(주어진 지시):
"Locate an element on the screen. The height"이 들어 있는 줄에서 시작해 기록의 마지막 줄에서 끝나는 부분을 두 끝 줄까지 포함해 한 글자도 바꾸지 말고 그대로 옮겨 적으세요.

:: 발췌 기록 ::

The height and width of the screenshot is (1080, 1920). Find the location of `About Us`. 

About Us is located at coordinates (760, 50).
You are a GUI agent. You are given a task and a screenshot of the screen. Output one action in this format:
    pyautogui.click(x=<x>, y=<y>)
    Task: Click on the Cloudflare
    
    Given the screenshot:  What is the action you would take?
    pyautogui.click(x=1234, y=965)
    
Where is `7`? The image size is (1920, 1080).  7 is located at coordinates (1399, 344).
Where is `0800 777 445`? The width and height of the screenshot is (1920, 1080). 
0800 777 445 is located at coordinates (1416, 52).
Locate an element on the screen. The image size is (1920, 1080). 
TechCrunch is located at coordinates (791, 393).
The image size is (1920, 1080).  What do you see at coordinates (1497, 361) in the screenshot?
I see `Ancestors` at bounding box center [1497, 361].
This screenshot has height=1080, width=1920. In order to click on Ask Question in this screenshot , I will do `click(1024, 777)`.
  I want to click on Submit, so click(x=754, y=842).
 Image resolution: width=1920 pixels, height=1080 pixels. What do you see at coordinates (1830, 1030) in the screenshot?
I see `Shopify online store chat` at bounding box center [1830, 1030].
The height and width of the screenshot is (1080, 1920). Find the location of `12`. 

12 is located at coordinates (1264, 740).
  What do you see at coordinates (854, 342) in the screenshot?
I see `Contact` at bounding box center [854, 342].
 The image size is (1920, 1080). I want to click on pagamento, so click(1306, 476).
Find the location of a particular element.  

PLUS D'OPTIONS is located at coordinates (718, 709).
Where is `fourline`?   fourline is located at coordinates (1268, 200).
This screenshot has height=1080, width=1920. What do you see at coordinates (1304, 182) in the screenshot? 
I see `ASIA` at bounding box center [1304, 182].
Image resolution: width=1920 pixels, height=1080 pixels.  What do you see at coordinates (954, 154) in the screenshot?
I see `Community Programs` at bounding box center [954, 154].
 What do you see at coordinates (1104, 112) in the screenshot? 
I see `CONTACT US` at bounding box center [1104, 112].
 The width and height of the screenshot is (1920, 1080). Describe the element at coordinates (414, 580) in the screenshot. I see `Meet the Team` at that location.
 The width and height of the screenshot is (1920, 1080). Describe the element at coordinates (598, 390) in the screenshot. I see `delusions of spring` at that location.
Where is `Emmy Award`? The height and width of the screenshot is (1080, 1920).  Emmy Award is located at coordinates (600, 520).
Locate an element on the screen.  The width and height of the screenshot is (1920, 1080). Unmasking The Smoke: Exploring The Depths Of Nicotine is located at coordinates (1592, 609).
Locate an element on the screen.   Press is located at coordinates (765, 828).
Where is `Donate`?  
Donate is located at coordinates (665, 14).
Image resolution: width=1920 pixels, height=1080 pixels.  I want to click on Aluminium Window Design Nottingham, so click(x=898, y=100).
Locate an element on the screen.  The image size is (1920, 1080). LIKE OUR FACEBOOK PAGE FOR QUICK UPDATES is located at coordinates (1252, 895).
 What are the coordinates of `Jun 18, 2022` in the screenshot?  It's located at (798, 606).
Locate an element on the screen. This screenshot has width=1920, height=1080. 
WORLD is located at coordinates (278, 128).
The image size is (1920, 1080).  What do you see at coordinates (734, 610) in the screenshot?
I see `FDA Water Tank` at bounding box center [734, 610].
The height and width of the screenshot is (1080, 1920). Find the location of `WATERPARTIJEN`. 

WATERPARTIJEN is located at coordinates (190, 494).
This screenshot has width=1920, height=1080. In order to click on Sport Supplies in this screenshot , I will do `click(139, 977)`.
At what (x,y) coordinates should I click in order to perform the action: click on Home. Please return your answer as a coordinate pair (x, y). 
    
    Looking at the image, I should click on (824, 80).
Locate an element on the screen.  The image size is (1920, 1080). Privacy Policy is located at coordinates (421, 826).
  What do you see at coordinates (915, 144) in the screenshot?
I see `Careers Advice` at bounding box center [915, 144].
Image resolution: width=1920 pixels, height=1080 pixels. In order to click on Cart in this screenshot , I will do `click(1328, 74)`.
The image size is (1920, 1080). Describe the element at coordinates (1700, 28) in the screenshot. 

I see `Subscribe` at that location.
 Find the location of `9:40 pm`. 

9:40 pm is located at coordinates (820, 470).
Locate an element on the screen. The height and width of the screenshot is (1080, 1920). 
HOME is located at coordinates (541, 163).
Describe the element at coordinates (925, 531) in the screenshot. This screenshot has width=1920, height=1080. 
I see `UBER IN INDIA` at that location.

:::

(최종 결과):
Locate an element on the screen. The height and width of the screenshot is (1080, 1920). 
HOME is located at coordinates (541, 163).
Describe the element at coordinates (925, 531) in the screenshot. This screenshot has width=1920, height=1080. 
I see `UBER IN INDIA` at that location.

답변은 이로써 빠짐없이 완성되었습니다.